Zulip Chat Archive
Stream: PhysLean
Topic: curves and surfaces (differential geometry in R3)
ZhiKai Pong (Jun 02 2025 at 15:53):
the primary motivation for me is to do reflection and refraction at an boundary, but I imagine having these "elementary differential geometry" (things to do with parametrizations, normal vectors etc.) will be very useful for many other things. My impression is that mathlib has a lot on manifold theory, but not much on concrete curves and surfaces.
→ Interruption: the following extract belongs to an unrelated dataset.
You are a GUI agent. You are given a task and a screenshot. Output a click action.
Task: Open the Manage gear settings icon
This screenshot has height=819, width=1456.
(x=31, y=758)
I would just like to gauge how much of an effort will it require to build something up, ideally this will be connected to the manifold definitions but I'm not confident in those at the moment (it is something I want to learn eventually)
Joseph Tooby-Smith (Jun 02 2025 at 17:45):
I can't speak to how much work it would be, but the Mathematics directory of PhysLean is somewhat for this kind of thing - which doesn't fit completely in mathlib/ isn't in mathlib yet :).
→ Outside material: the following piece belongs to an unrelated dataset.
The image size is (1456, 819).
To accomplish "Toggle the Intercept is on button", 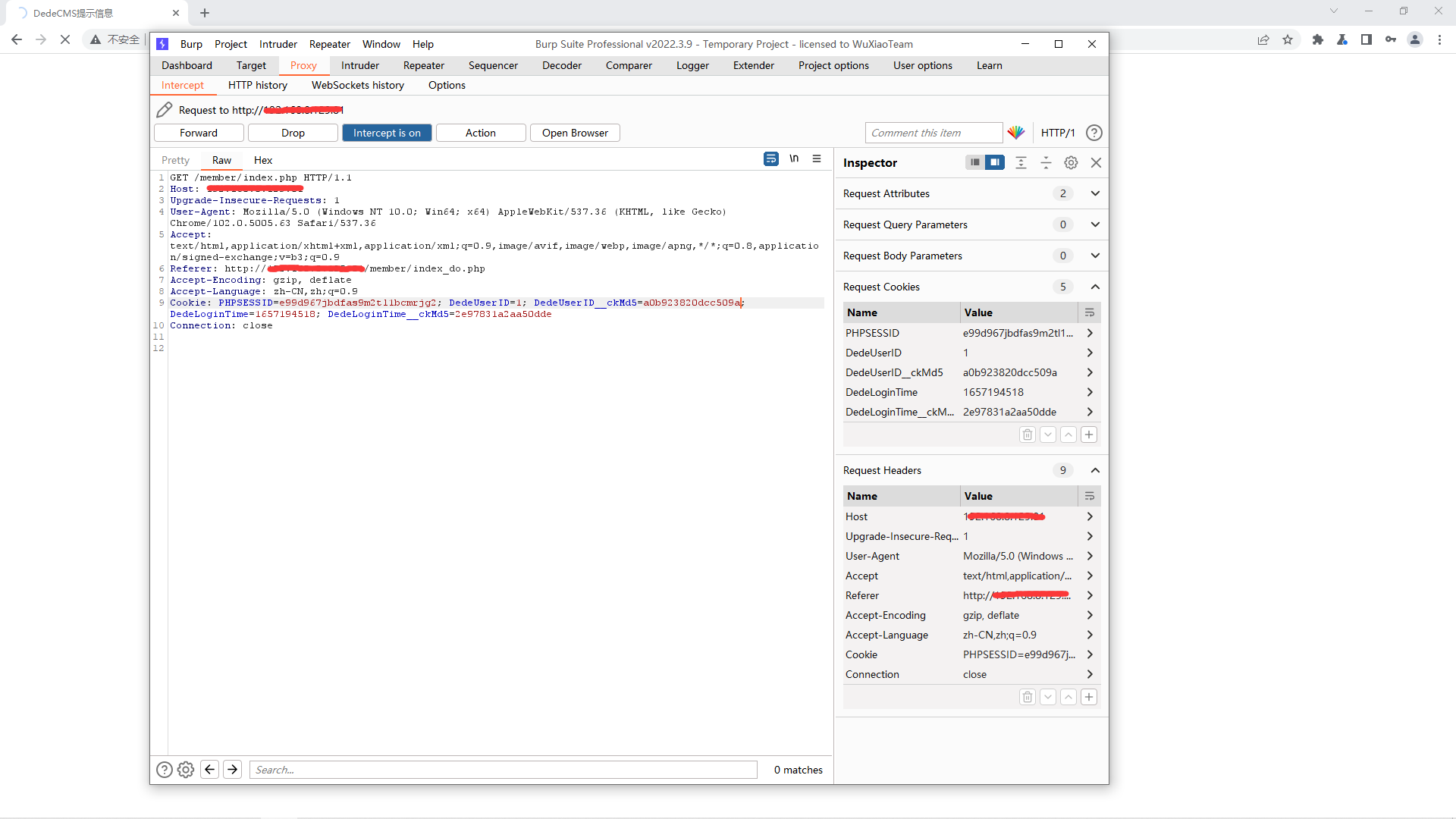I will click(387, 133).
ZhiKai Pong (Jun 02 2025 at 21:15):
I think I want the notions of a closed surface enclosing a volume - probably with docs#modelWithCornersEuclideanHalfSpace but I have to figure out how to state what I want.
I'll also need differentiability which relates to regular surface. https://math.stackexchange.com/a/2935902 seems to have what I want in terms of going from the manifold language to the parametrization picture, I'll try to work my way towards those
Joseph Tooby-Smith (Jun 03 2025 at 14:21):
With my physicist hat on, I would define a surface in space Space by the zero-set of a smooth map F : Space → ℝ, which has at least one non-zero partial derivative at every point in the zero-set.
These types of surfaces are called level surfaces, and MSE:2096790 hints at every surface been of this type (I say hints because as far as I can tell the 'answer' given doesn't exactly answer the specified question).
Thus I could imagine a theory like this:
import PhysLean.ClassicalMechanics.Space.Basic
namespace Space
structure LevelSurface (d : ℕ) where
val : Space d → ℝ
cond : ∀ x, val x = 0 → Space.grad val x ≠ 0
namespace LevelSurface
variable {d : ℕ} (S : LevelSurface d)
def surface : Set (Space d) := fun x => S.val x = 0
def interior : Set (Space d) := fun x => S.val x < 0
def exterior : Set (Space d) := fun x => 0 < S.val x
def DisjointPair (S1 S2 : LevelSurface d) : Prop :=
Disjoint S1.surface S2.surface
def join (S1 S2 : LevelSurface d) (h : DisjointPair S1 S2) : LevelSurface d where
val := fun x => S1.val x * S2.val x
cond := by sorry
end LevelSurface
end Space
(edit: fix condition on LevelSurface)
Joseph Tooby-Smith (Jun 03 2025 at 15:14):
(LevelSurface probably also need a smoothness condition. )
ZhiKai Pong (Jun 03 2025 at 15:37):
many thanks for this, I agree this is probably a good way of implementing this. using docs#modelWithCornersEuclideanHalfSpace (which does has notions of docs#ModelWithCorners.IsBoundaryPoint etc.) probably goes down a rabbit hole of homology/embedding etc. and is completely overkill for what I want to do for now, and your definition should be easier to do concrete calculations.
Kevin Buzzard (Jun 03 2025 at 21:01):
I think the Klein bottle is a surface which you can't realise as a subset of 3-space.
Tomas Skrivan (Jun 04 2025 at 08:35):
For a definition of a surface enclosing a volume I would look into Evans's book on PDEs. There you define a sane notion of a domain on which you can then solve PDEs. Boundary of such domain is a nice notion of a surface enclosing a volume. At some level or regularity this probably coincides with the level set definition.